Le fascisme va passer
Pour Frédéric de Coninck, même «en cas de majorité simplement relative du RN à l’Assemblée», les autres partis ne parviendront pas à s’unir contre lui et «il y aura donc une cohabitation avec un premier ministre issu du Rassemblement National». Il faut donc «se préparer à un long, un très long hiver», car «ce que l’on voit dans les autres pays d’Europe qui ont porté à leur tête des leaders nationalistes et autoritaires est que la déception vient, mais lentement».
Texte publié sur Tendances, Espérance.
Mon âge (même si je suis trop jeune pour avoir vraiment participé aux manifestations étudiantes des années 60) m’a donné l’occasion d’entendre le slogan, répété à tout propos: «Le fascisme ne passera pas». Il y avait souvent, là dedans, beaucoup d’inflation verbale et certains voyaient, à tort, le fascisme à tous les coins de rue.
Mais cette fois-ci, je sors du registre habituel de ce blog et je me risque à une prévision: «Le fascisme va passer». Bon, tout n’est pas comparable entre les mouvements d’extrême droite européens (et français en particulier) et le fascisme italien de naguère. Mais il y a quand même beaucoup de similitudes.
Le coup désespéré d’Emmanuel Macron
D’un certain côté, je comprends la décision d’Emmanuel Macron, qui voyait son action paralysée par son manque de majorité parlementaire. Il ne s’imaginait pas terminer son mandat à coups de 49.3 répétés. Il me fait penser à un joueur d’échecs qui, acculé, tente un coup désespéré en comptant sur la surprise de son adversaire pour le déstabiliser.
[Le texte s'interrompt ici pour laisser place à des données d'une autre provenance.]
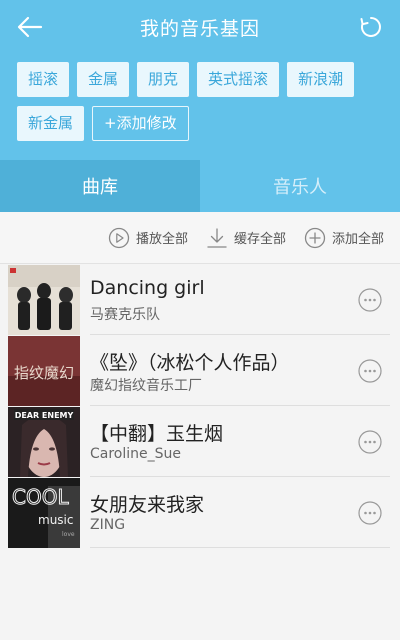 The height and width of the screenshot is (640, 400). I want to click on song-artist: ZING, so click(108, 525).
Oui, Emmanuel Macron était acculé. Mais une fois que j’ai dit cela, j’ajoute qu’il se berce d’illusions s’il pense provoquer un électrochoc et réveiller son électorat endormi. Il compte, apparemment, sur les divisons de ses adversaires, à gauche et à droite, mais il ne voit pas que son propre électorat est parti en lambeaux. Une partie sans doute, ont rejoint les abstentionnistes pour les élections européennes et se mobiliseront pour les législatives. Mais une autre partie voguent maintenant vers d’autres lieux et ne le rejoindront pas.
Le seul bloc significatif est le Rassemblement National et, contrairement à d’habitude, il est à prévoir qu’il remportera la plupart des éventuelles triangulaires du second tour. Et dans les situations où il aura un seul candidat en face de lui, il le battra la plupart du temps. Je pense donc que si le RN n’obtient pas la majorité absolue à l’Assemblée Nationale, ce sera en tout cas la force politique la plus nombreuse.
Donc Emmanuel Macron use de la corde éculée de «Moi ou le chaos». Et ce sera le chaos.
Près de trois ans de cohabitation et puis ?
En cas de majorité simplement relative du RN à l’Assemblée, je ne vois, de toute manière, pas tous les autres partis faire bloc pour rejoindre la macronie qui est devenue un bateau ivre. Il y aura donc une cohabitation avec un premier ministre issu du Rassemblement National.
Et au bout de deux ans et demi, quand la campagne des présidentielles commencera, je doute qu’il y ait un nombre significatif de déçus du Rassemblement National. Ce que l’on voit dans les autres pays d’Europe qui ont porté à leur tête des leaders nationalistes et autoritaires est que la déception vient, mais lentement.
Donc là, pour revenir sur la métaphore du jeu d’échecs, Emmanuel Macron n’avait peut-être pas d’autres coups à jouer, mais il a joué, en tout cas, un coup perdant. Quant à ses conseillers qui comparent cette initiative surprise au débarquement en Normandie, ils seraient ridicules s’ils n’étaient pas pathétiques.
Donc le fascisme va passer
Je précise que je suis tout à fait prêt à faire un article, le 8 juillet, qui s’intitulerait «Je me suis trompé», au cas où ce serait le cas.
Pour l’instant, il faut se préparer à un long, un très long hiver, peuplé de décisions absurdes et dangereuses (concernant les enjeux climatiques), injustes et cruelles (concernant les migrants), hasardeuses (pour la politique étrangère) et, pour couronner le tout, catastrophiques pour les finances publiques.
Quant au réveil collectif, s’il arrive, il sera lent et douloureux et même si, de tous côtés, des voix s’élèveront pour tenter de lutter contre d’inévitables dérives, elles seront peu entendues.
«Il y avait un autre chemin», a affirmé sur France 2 la présidente de l’Assemblée nationale Yaël Braun-Pivet. «Il y avait un autre chemin qui était le chemin d’une coalition, d’un pacte de gouvernement.» Mais il y a longtemps qu’Emmanuel Macron a tourné le dos à un tel chemin et faute de négociations, en temps et en heure, il n’aura que l’affrontement.